Magnifique film, image, jeu et réalisation. J'ai été touchée par la relation naissante entre l'adulte et l'enfant, par les questions que soulèvent les tâtonnements des deux êtres qui s'apprivoisent. Un doux et intense moment.
Dans “Nos âmes d’enfants”, Joaquin Phoenix est un journaliste radio qui interroge les jeunes sur leur vision du futur. Alors qu’il n’a aucune expérience de l’éducation d’un enfant, Johnny accepte de s’occuper du fils de sa sœur. Très vite une complicité s’installe entre les deux âmes égarées. Le réalisateur Mike Mills opte pour le blanc et blanc et se concentre uniquement sur la relation entre l’adolescent et le quadragénaire qui apprennent chaque jour l’un de l’autre. L'œuvre fascine par sa bienveillance autant qu’elle épuise par ce trop-plein de bons sentiments. “Nos âmes d'enfants” est une chronique intime, mais les interviews se font intrusives et cassent la délicatesse des échanges principaux. D'autres critiques sur notre page Facebook : Cinéphiles 44 et notre site cinephiles44.com
"Nos âmes d'enfants" se range dans la catégorie "tableau", comme j'aime bien souvent les appelés. En somme, c'est une oeuvre agréable à contempler, mais dont l'action et l'intellect restent limités. Ce pourquoi, je ne m'étonne pas que certains puissent trouver ce film ennuyant. Mais s'il l'on devait n'utiliser qu'un seul adjectif pour le qualifier, j'emploierai le mot "beau". C'est un mot simple pour un film qui se veut finalement modeste.
Concrètement, ce qui m'a conduit à trouver ce film "beau" sont sa poésie, ses images et sa réussite à construire une relation sincère entre un adulte et un enfant. Concernant la poésie, on la retrouve tout au long du film avec les intervieuws des enfants, des échanges entre les deux protagonistes etc.

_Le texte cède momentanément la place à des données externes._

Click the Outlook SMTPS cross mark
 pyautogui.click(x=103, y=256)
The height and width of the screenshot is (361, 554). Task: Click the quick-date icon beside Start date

Rien ne viendra révolutionner les consciences, mais le script n'en reste pas moins touchant. Il nous rappelle des pensées oubliées ou des pensées trop précieuses qu'on ne peut s'empêcher d'apprécier les réentendre encore une fois. Rien ne m'a paru niais. Puis on peut retenir ces nombreuses images, suffisamment belles, à mon goût, pour paraître dans une galerie photo. J'ai d'autant apprécier que le film soit en noir et blanc. Je perçois ce choix artistique comme servant à accentuer le thème du souvenir. Enfin, ce qui est plaisant est qu'on finit par croire au lien fort existant entre les deux protagonistes alors qu'ils n'étaient qu'au départ presque des inconnus. Il est possible que cela fut possible pour cause du fait que spoiler: Jesse se sentait comme un orphelin, surtout du côté de son père manquant à l'appel, et dont Johnny parvient tant bien que mal à combler en partie cette figure paternelle ou celle du meilleur ami .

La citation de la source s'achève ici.